→ Objective
Convert the lines of the listing that run from the line containing "The width and height of the screenshot is (1456, 819). At" through the line containing "Task: Click the camera" into a JSON list of strings, one string per line, leaving out any blank lines. Include both of those lines and nothing outside that range.

»»

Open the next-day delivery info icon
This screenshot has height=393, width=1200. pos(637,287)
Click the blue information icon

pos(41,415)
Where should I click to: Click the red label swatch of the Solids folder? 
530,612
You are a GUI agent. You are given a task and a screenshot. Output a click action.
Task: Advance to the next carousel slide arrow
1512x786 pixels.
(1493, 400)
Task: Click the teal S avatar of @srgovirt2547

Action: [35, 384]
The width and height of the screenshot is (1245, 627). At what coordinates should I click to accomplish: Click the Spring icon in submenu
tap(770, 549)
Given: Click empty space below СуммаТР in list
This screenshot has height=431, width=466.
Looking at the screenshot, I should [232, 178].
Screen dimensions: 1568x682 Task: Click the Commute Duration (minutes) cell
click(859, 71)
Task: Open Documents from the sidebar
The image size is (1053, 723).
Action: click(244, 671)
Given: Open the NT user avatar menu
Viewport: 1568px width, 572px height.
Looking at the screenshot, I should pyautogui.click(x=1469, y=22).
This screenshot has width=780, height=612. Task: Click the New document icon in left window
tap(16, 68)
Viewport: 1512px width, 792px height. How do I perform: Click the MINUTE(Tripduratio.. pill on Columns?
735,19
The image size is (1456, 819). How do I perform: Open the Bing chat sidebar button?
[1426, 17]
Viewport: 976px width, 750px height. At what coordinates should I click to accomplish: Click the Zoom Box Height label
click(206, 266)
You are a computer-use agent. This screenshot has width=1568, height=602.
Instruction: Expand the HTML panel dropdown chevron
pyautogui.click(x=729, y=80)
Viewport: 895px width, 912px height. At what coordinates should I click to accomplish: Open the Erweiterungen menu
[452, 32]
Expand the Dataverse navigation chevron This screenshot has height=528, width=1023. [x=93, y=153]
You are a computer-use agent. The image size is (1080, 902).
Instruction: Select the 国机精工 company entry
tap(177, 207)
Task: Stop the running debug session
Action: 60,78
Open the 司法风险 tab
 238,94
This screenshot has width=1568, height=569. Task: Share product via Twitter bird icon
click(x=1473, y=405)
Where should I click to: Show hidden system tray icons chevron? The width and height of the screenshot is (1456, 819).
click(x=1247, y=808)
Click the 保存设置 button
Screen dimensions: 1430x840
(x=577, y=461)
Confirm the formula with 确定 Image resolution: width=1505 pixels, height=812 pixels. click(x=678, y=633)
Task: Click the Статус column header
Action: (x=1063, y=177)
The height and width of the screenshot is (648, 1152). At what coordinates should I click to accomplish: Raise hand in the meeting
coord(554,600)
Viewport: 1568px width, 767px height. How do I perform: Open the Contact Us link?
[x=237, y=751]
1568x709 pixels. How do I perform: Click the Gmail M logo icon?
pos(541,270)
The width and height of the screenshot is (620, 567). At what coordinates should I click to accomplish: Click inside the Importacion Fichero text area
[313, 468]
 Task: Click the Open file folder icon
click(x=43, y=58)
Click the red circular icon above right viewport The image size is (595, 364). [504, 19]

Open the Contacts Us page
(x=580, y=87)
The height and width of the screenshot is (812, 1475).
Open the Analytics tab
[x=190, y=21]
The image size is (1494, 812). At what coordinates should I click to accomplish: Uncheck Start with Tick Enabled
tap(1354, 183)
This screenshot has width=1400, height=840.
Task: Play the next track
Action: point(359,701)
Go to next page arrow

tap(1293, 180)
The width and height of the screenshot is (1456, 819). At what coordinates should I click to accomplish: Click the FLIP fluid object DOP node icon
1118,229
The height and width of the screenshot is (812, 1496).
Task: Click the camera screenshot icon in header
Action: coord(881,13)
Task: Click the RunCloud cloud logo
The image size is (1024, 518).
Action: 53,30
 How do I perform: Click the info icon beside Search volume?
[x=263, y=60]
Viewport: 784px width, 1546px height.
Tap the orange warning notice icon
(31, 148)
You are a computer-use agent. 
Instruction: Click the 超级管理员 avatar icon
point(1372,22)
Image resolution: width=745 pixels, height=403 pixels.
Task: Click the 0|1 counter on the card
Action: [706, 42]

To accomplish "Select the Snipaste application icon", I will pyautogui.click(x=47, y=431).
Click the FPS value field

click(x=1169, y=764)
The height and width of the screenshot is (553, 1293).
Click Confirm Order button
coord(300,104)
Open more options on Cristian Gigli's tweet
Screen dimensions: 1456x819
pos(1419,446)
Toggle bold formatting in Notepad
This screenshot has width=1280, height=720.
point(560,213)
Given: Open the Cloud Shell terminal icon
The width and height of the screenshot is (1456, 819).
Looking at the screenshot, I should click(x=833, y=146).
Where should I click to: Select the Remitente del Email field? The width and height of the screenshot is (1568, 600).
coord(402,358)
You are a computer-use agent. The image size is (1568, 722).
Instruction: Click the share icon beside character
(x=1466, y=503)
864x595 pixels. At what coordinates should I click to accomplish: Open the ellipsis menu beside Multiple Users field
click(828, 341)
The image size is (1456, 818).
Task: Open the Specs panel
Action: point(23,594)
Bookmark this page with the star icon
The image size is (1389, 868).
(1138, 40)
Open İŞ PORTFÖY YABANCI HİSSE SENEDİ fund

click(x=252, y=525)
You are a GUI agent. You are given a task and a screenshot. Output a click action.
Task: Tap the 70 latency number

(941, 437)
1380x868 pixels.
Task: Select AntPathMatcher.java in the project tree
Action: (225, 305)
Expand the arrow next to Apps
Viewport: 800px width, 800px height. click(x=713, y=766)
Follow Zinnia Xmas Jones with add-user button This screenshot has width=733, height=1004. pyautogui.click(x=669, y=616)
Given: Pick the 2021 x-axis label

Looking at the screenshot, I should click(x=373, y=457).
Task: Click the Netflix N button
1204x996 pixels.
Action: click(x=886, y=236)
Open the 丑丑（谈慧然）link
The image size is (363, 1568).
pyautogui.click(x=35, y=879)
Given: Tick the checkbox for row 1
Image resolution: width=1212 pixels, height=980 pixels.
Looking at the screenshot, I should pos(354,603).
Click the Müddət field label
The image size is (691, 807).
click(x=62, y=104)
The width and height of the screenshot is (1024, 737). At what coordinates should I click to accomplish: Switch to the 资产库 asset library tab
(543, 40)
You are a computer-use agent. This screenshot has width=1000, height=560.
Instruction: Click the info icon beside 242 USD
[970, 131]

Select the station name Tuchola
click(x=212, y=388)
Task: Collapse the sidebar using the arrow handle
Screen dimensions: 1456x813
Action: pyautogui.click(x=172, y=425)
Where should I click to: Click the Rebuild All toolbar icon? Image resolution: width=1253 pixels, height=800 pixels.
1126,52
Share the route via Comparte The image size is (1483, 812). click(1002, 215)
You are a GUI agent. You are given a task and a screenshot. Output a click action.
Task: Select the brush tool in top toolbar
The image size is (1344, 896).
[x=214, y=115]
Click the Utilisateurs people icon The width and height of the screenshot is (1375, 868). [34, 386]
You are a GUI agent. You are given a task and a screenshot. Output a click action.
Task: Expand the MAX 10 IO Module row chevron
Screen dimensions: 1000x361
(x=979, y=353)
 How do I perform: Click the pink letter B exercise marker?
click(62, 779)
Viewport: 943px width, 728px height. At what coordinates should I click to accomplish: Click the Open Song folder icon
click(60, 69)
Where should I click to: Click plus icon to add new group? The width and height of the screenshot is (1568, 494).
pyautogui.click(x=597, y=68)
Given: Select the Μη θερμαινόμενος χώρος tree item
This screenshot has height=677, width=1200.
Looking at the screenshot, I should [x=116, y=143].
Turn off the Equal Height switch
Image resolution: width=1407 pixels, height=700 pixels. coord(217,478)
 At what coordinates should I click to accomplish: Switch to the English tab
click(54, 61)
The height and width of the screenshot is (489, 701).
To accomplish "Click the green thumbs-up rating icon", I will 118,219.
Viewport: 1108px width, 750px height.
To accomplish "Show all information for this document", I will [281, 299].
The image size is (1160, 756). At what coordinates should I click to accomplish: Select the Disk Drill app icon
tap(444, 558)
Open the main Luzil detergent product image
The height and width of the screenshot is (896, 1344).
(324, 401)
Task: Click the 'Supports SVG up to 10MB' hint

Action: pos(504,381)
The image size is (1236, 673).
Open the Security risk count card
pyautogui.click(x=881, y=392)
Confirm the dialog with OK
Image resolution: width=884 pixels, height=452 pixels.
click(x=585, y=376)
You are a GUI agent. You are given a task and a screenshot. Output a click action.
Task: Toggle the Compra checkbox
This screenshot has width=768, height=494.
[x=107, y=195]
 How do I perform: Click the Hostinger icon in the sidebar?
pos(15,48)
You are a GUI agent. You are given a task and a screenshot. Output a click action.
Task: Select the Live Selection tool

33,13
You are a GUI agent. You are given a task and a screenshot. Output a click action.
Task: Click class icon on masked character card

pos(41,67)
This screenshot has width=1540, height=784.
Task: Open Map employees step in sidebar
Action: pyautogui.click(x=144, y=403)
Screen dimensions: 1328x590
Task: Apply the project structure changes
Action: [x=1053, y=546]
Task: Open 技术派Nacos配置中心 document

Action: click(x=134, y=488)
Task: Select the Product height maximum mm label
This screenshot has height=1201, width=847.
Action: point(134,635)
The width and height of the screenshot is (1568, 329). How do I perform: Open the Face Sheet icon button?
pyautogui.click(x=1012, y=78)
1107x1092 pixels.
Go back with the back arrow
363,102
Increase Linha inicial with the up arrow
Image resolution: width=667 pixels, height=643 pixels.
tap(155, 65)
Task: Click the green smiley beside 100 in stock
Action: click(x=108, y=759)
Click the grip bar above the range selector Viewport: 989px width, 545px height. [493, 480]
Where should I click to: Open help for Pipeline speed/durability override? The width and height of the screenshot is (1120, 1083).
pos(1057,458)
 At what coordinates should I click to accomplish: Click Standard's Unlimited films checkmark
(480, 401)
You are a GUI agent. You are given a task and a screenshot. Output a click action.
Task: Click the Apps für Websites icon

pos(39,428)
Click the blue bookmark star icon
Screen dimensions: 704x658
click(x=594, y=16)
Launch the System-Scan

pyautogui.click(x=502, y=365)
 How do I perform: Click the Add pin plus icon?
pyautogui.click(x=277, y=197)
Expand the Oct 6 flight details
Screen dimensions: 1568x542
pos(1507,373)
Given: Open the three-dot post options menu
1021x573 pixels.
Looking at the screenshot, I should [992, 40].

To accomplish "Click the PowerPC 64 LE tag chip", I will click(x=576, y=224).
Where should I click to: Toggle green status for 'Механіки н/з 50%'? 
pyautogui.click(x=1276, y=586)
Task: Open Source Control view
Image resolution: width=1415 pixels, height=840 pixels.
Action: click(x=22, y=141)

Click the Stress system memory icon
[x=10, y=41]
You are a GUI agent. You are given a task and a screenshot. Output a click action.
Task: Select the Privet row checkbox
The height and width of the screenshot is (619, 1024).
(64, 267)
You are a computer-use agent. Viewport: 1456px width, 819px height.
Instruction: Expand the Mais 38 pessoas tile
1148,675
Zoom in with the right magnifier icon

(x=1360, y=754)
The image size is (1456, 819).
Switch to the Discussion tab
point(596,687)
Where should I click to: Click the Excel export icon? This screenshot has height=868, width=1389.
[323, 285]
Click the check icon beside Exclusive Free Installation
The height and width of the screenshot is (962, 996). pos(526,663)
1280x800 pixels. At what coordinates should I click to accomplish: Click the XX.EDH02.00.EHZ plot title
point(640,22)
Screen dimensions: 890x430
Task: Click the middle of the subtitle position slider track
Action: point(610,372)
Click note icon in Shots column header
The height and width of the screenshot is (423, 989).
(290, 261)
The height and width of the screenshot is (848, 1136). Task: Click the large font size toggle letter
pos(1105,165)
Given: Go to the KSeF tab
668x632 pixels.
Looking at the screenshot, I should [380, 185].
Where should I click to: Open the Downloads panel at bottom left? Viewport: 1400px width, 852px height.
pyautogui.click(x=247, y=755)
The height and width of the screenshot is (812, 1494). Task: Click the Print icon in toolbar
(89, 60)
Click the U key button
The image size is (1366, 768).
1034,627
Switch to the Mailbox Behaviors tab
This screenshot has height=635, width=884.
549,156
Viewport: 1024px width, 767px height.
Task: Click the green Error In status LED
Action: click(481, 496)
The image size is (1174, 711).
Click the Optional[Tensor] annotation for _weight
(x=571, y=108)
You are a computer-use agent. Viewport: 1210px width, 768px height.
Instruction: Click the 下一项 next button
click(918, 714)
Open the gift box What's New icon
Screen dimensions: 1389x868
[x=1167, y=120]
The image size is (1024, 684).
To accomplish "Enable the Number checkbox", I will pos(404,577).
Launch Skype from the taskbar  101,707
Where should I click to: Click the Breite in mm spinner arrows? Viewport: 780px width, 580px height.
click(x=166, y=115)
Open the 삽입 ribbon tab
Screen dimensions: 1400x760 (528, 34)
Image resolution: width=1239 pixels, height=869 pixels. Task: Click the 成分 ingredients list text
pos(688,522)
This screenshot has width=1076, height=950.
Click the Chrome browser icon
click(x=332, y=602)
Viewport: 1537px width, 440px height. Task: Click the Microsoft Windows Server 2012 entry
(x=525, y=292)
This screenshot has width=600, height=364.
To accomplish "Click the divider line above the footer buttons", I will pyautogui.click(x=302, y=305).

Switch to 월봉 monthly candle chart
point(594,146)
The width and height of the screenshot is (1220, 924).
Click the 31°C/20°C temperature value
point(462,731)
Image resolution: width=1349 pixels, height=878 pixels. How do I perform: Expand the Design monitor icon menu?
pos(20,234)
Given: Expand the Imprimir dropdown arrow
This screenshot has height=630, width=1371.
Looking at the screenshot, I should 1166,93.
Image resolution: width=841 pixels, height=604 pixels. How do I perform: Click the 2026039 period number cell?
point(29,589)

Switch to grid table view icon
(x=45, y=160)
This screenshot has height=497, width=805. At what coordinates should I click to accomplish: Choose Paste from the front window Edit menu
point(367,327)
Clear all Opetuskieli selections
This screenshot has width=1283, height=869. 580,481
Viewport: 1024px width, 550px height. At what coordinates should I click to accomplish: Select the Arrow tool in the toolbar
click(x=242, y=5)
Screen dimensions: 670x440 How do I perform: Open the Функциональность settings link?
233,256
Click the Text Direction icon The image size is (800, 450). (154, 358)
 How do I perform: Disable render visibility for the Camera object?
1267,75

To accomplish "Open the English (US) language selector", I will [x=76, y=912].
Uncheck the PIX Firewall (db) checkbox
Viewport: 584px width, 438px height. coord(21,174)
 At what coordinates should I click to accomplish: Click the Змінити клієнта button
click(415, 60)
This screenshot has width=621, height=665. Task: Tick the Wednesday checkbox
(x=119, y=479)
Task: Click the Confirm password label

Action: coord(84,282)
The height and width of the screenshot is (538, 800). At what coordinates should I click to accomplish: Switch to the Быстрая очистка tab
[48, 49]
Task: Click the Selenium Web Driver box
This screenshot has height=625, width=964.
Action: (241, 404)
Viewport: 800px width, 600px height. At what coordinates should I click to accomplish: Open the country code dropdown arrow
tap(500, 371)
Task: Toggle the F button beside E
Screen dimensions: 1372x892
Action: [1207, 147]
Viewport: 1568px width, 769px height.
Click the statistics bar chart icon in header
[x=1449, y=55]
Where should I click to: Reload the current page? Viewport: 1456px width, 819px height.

««

→ Finished answer
[
  "The width and height of the screenshot is (1456, 819). At what coordinates should I click to accomplish: Click the FLIP fluid object DOP node icon",
  "1118,229",
  "The height and width of the screenshot is (812, 1496).",
  "Task: Click the camera screenshot icon in header"
]